▸ Extract provided
Between 1985 to 1991, Castillo was the Drug Enforcement 
Administration's main agent in El Salvador, where, he says, he 
uncovered "and reported" a huge drug and gun smuggling operation 
that was run out of the Ilopango military airport by the 'North 
Network' and the CIA.
 
North, now the Republican nominee for the U. S. Senate in 
Virginia, prevailed at the nominating convention last weekend by 
positioning himself far to the right of his rival, former Reagan 
budget director James Miller III, promising that if elected he 
will work to "clean up the mess" in Washington, and cultivating 
the support of the same fundamentalist Christian Republicans who 
responded to the direct-mail campaign to finance the North 
defense committee.
 
But Castillo, the first government official with first-hand 
knowledge of North's drug dealing to speak publicly about it, 
says North belongs in prison, not in the U.S. Senate. "We saw 
several packages of narcotics, we saw several boxes of U.S.

Entries for locating text and elements:

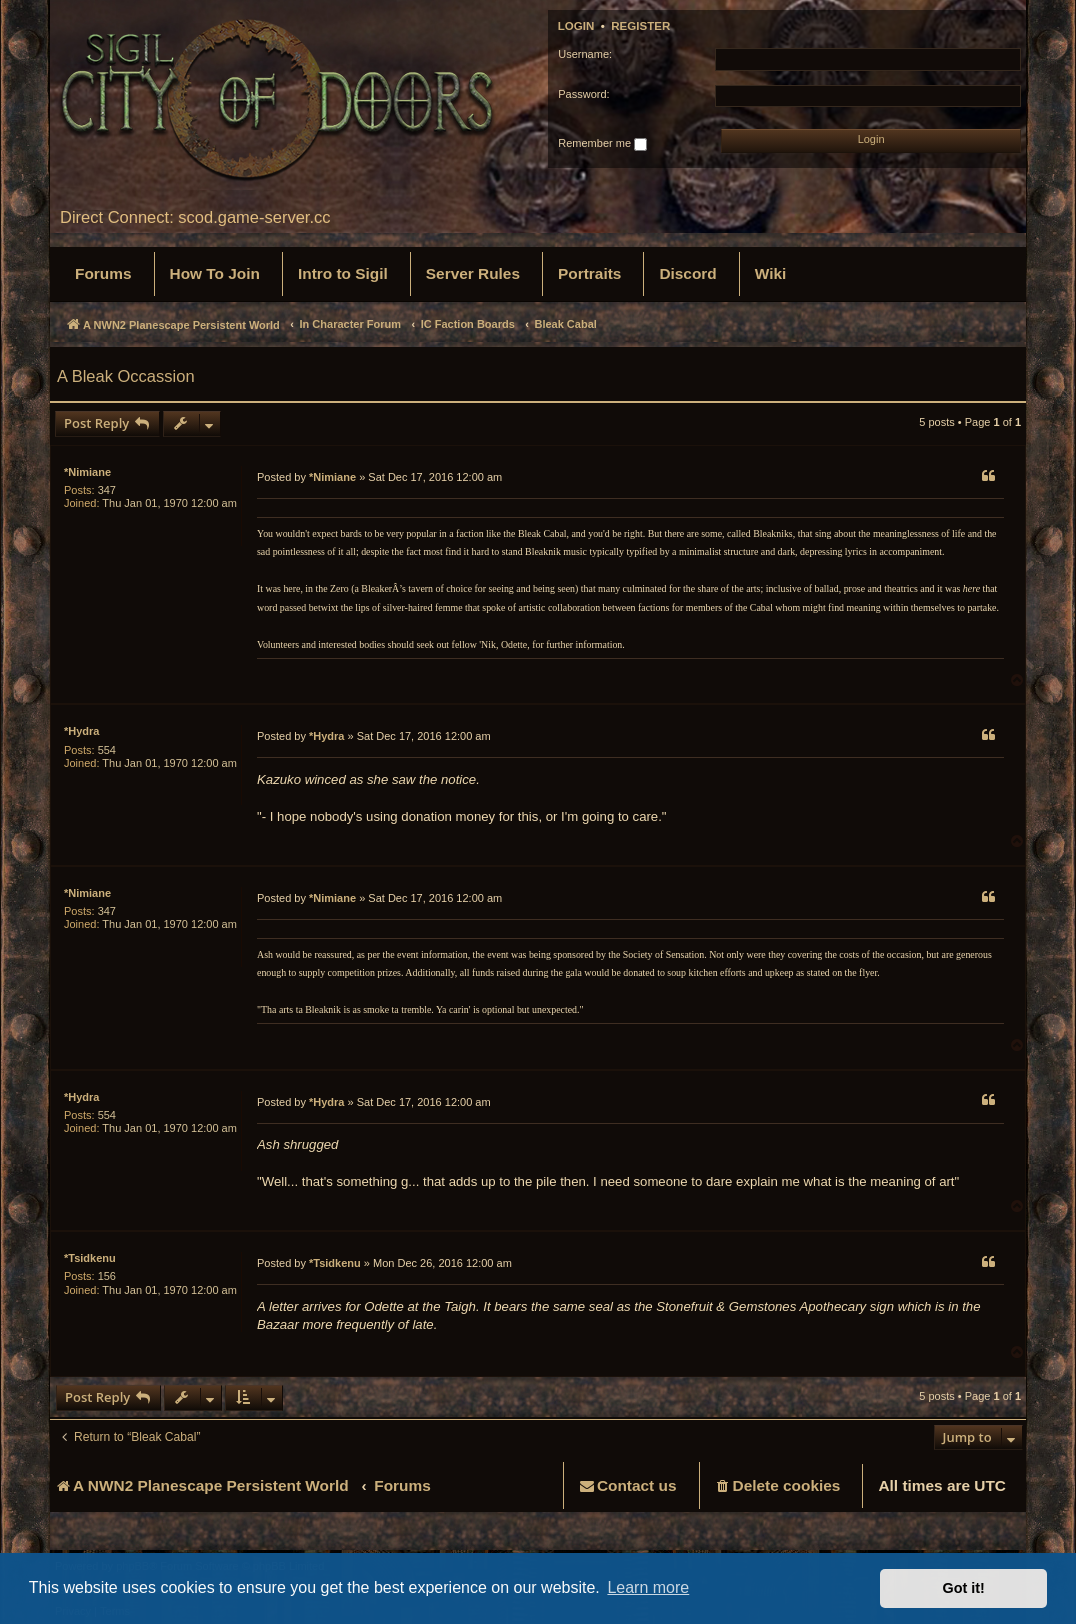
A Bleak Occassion (126, 376)
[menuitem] (103, 274)
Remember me (602, 144)
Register (640, 26)
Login (576, 26)
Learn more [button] (648, 1587)
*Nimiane (87, 472)
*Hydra (81, 731)
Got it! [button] (964, 1588)
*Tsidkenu (90, 1258)
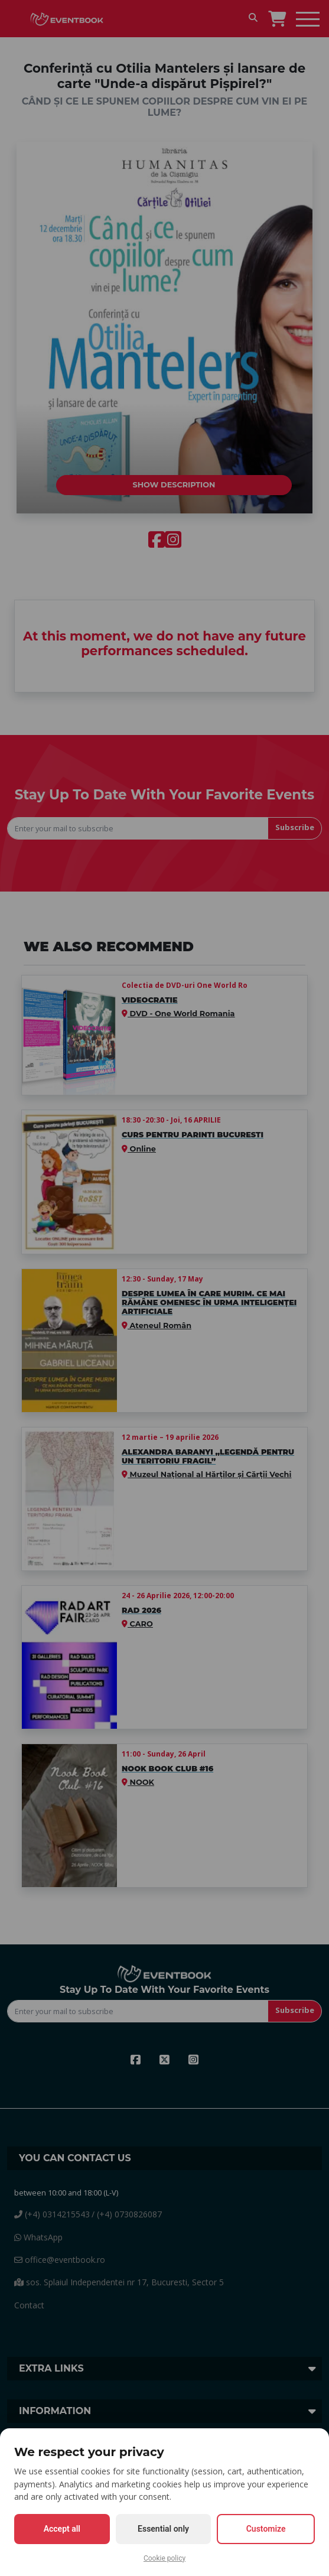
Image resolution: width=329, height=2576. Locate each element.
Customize (266, 2528)
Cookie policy (164, 2558)
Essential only (163, 2528)
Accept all (62, 2528)
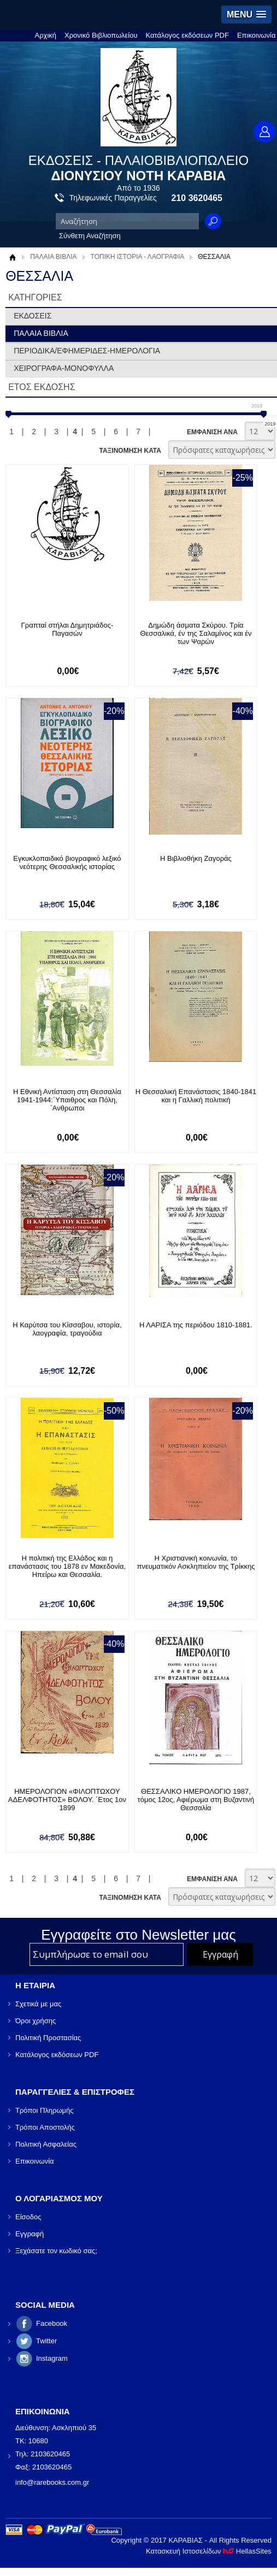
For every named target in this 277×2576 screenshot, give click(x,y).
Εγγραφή (29, 2234)
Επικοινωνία (256, 35)
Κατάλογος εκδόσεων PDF (187, 35)
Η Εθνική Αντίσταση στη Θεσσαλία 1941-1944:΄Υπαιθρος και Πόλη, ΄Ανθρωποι (67, 1100)
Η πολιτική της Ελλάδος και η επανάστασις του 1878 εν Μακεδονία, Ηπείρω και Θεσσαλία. (67, 1566)
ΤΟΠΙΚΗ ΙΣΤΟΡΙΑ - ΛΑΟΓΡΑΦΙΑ (138, 257)
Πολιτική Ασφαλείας (45, 2144)
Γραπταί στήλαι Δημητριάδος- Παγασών (67, 629)
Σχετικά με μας (38, 2004)
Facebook (51, 2323)
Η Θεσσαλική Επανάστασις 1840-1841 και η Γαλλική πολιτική (196, 1096)
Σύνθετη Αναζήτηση (90, 236)
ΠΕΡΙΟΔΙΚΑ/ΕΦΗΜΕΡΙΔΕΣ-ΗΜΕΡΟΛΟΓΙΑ (87, 350)
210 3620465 (197, 198)
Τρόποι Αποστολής (45, 2127)
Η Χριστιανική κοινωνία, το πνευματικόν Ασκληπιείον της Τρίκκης (196, 1562)
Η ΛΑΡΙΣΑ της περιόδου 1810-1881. (195, 1325)
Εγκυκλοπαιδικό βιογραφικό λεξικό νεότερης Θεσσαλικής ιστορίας (67, 862)
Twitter (46, 2341)
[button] (246, 14)
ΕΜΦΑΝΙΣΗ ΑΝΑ (212, 432)
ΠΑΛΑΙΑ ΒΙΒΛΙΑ (53, 257)
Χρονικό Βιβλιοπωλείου (101, 35)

▸ Tasks to carry out
• A. Convert the rows, from the line holding "Remember me (602, 144)" through the line holding "Κατάλογος εκδόσεων PDF (187, 35)", inclusive, into a JSON list of strings, one string per line. Leave the picture lines out of the list.
• B. Carry on the passage about Castillo's account of North and the Ilopango airport operation from where it stops.

▸ Answer set
• A.
[
  "Remember me (602, 144)",
  "Register (640, 26)",
  "Login (576, 26)",
  "Learn more [button] (648, 1587)",
  "*Nimiane (87, 472)",
  "*Hydra (81, 731)",
  "Got it! [button] (964, 1588)",
  "*Tsidkenu (90, 1258)",
  "Image resolution: width=329, height=2576. Locate each element.",
  "Customize (266, 2528)",
  "Cookie policy (164, 2558)",
  "Essential only (163, 2528)",
  "Accept all (62, 2528)",
  "For every named target in this 277×2576 screenshot, give click(x,y).",
  "Εγγραφή (29, 2234)",
  "Επικοινωνία (256, 35)",
  "Κατάλογος εκδόσεων PDF (187, 35)"
]

• B.
currency, going from Ilopango to Panama," Castillo said.
 
According to Castillo, the entire program was run out of 
Ilopango's Hangars 4 and 5. "Hangar 4 was owned and operated by 
the CIA and the other hangar was run by Felix Rodriguez, or 'Max 
Gomez,' of the Contra operation [directed by North]. Basically 
they were running cocaine from South America to the U.S. via 
Salvador. That was how the Contras were able to get financial 
help. By going to sleep with the enemy down there. North's people 
and the CIA were at the two hangars overseeing the operations at 
all times," Castillo said.
 
CIA spokesman David French said Castillo's allegations are "not 
something that we would comment on."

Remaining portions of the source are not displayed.